* _Given instruction_
Copy each of the items below word for word, keeping every line as it is.

* _The data_
------------------------------
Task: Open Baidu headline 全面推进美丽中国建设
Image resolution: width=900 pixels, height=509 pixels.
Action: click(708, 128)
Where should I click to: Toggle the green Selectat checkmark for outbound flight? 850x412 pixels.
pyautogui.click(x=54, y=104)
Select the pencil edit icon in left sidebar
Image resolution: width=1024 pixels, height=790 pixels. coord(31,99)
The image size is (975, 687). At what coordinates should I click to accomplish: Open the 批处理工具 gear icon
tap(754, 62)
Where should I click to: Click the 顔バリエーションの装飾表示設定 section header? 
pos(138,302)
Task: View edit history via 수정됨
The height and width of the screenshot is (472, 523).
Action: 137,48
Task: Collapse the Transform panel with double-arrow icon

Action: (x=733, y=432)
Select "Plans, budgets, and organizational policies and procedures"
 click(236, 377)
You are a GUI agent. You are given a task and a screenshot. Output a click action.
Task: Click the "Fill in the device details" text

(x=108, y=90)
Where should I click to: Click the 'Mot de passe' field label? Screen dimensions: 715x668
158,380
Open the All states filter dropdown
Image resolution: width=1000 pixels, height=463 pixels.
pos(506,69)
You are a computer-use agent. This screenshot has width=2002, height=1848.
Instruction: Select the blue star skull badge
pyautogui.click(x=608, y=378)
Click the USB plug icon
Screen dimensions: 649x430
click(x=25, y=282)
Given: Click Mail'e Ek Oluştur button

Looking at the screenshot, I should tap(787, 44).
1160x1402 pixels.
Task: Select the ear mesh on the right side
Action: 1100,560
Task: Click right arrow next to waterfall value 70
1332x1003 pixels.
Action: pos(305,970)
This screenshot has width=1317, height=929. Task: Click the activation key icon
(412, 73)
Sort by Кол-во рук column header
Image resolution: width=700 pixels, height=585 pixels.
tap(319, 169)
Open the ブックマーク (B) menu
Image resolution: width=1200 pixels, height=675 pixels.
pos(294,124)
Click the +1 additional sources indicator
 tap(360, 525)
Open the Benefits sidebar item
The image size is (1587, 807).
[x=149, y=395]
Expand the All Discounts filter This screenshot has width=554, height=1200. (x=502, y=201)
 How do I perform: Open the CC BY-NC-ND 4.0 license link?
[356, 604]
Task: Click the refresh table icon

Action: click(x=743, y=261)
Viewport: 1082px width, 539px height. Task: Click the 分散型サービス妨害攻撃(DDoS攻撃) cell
------------------------------
* _Correct output_
Task: Open Baidu headline 全面推进美丽中国建设
Image resolution: width=900 pixels, height=509 pixels.
Action: click(708, 128)
Where should I click to: Toggle the green Selectat checkmark for outbound flight? 850x412 pixels.
pyautogui.click(x=54, y=104)
Select the pencil edit icon in left sidebar
Image resolution: width=1024 pixels, height=790 pixels. coord(31,99)
The image size is (975, 687). At what coordinates should I click to accomplish: Open the 批处理工具 gear icon
tap(754, 62)
Where should I click to: Click the 顔バリエーションの装飾表示設定 section header? 
pos(138,302)
Task: View edit history via 수정됨
The height and width of the screenshot is (472, 523).
Action: 137,48
Task: Collapse the Transform panel with double-arrow icon

Action: (x=733, y=432)
Select "Plans, budgets, and organizational policies and procedures"
 click(236, 377)
You are a GUI agent. You are given a task and a screenshot. Output a click action.
Task: Click the "Fill in the device details" text

(x=108, y=90)
Where should I click to: Click the 'Mot de passe' field label? Screen dimensions: 715x668
158,380
Open the All states filter dropdown
Image resolution: width=1000 pixels, height=463 pixels.
pos(506,69)
You are a computer-use agent. This screenshot has width=2002, height=1848.
Instruction: Select the blue star skull badge
pyautogui.click(x=608, y=378)
Click the USB plug icon
Screen dimensions: 649x430
click(x=25, y=282)
Given: Click Mail'e Ek Oluştur button

Looking at the screenshot, I should tap(787, 44).
1160x1402 pixels.
Task: Select the ear mesh on the right side
Action: 1100,560
Task: Click right arrow next to waterfall value 70
1332x1003 pixels.
Action: pos(305,970)
This screenshot has width=1317, height=929. Task: Click the activation key icon
(412, 73)
Sort by Кол-во рук column header
Image resolution: width=700 pixels, height=585 pixels.
tap(319, 169)
Open the ブックマーク (B) menu
Image resolution: width=1200 pixels, height=675 pixels.
pos(294,124)
Click the +1 additional sources indicator
 tap(360, 525)
Open the Benefits sidebar item
The image size is (1587, 807).
[x=149, y=395]
Expand the All Discounts filter This screenshot has width=554, height=1200. (x=502, y=201)
 How do I perform: Open the CC BY-NC-ND 4.0 license link?
[356, 604]
Task: Click the refresh table icon

Action: click(x=743, y=261)
Viewport: 1082px width, 539px height. Task: Click the 分散型サービス妨害攻撃(DDoS攻撃) cell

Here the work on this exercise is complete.